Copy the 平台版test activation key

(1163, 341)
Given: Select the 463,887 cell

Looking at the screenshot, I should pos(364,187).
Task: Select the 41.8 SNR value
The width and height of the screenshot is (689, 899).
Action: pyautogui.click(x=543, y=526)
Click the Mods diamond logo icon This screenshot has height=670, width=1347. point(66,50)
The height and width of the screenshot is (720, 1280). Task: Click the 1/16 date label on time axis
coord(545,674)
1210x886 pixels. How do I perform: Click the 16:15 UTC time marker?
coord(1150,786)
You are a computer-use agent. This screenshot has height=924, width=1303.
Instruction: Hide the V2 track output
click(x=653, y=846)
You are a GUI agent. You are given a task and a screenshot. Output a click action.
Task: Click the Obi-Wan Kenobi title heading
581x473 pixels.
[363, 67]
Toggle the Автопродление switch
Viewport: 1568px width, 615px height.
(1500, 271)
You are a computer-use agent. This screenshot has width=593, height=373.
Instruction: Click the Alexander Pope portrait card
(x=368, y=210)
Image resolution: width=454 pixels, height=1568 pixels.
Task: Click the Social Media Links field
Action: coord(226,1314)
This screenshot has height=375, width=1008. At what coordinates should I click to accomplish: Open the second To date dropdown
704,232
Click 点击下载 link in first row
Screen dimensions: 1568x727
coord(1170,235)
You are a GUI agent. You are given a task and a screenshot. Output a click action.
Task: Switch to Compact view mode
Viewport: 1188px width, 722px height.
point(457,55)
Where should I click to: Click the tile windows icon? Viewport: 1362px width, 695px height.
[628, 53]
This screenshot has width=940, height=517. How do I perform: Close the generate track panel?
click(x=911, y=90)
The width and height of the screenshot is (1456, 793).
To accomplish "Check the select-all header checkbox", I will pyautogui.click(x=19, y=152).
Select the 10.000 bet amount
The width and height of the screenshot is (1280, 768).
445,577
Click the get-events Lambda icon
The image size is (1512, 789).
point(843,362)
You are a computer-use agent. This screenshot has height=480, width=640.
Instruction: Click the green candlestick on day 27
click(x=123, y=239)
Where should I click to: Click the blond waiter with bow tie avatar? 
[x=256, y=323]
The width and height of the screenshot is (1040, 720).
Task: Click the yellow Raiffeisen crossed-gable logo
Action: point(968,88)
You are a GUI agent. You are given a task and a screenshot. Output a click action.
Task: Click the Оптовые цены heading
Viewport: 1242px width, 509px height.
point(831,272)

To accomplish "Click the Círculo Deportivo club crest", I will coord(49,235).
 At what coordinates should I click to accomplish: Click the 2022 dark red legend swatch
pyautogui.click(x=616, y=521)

▶ _Exercise_:
Please copy all of the records above word for word.

▶ _Final answer_:
Copy the 平台版test activation key

(1163, 341)
Given: Select the 463,887 cell

Looking at the screenshot, I should pos(364,187).
Task: Select the 41.8 SNR value
The width and height of the screenshot is (689, 899).
Action: pyautogui.click(x=543, y=526)
Click the Mods diamond logo icon This screenshot has height=670, width=1347. point(66,50)
The height and width of the screenshot is (720, 1280). Task: Click the 1/16 date label on time axis
coord(545,674)
1210x886 pixels. How do I perform: Click the 16:15 UTC time marker?
coord(1150,786)
You are a computer-use agent. This screenshot has height=924, width=1303.
Instruction: Hide the V2 track output
click(x=653, y=846)
You are a GUI agent. You are given a task and a screenshot. Output a click action.
Task: Click the Obi-Wan Kenobi title heading
581x473 pixels.
[363, 67]
Toggle the Автопродление switch
Viewport: 1568px width, 615px height.
(1500, 271)
You are a computer-use agent. This screenshot has width=593, height=373.
Instruction: Click the Alexander Pope portrait card
(x=368, y=210)
Image resolution: width=454 pixels, height=1568 pixels.
Task: Click the Social Media Links field
Action: coord(226,1314)
This screenshot has height=375, width=1008. At what coordinates should I click to accomplish: Open the second To date dropdown
704,232
Click 点击下载 link in first row
Screen dimensions: 1568x727
coord(1170,235)
You are a GUI agent. You are given a task and a screenshot. Output a click action.
Task: Switch to Compact view mode
Viewport: 1188px width, 722px height.
point(457,55)
Where should I click to: Click the tile windows icon? Viewport: 1362px width, 695px height.
[628, 53]
This screenshot has width=940, height=517. How do I perform: Close the generate track panel?
click(x=911, y=90)
The width and height of the screenshot is (1456, 793).
To accomplish "Check the select-all header checkbox", I will pyautogui.click(x=19, y=152).
Select the 10.000 bet amount
The width and height of the screenshot is (1280, 768).
445,577
Click the get-events Lambda icon
The image size is (1512, 789).
point(843,362)
You are a computer-use agent. This screenshot has height=480, width=640.
Instruction: Click the green candlestick on day 27
click(x=123, y=239)
Where should I click to: Click the blond waiter with bow tie avatar? 
[x=256, y=323]
The width and height of the screenshot is (1040, 720).
Task: Click the yellow Raiffeisen crossed-gable logo
Action: point(968,88)
You are a GUI agent. You are given a task and a screenshot. Output a click action.
Task: Click the Оптовые цены heading
Viewport: 1242px width, 509px height.
point(831,272)

To accomplish "Click the Círculo Deportivo club crest", I will coord(49,235).
 At what coordinates should I click to accomplish: Click the 2022 dark red legend swatch
pyautogui.click(x=616, y=521)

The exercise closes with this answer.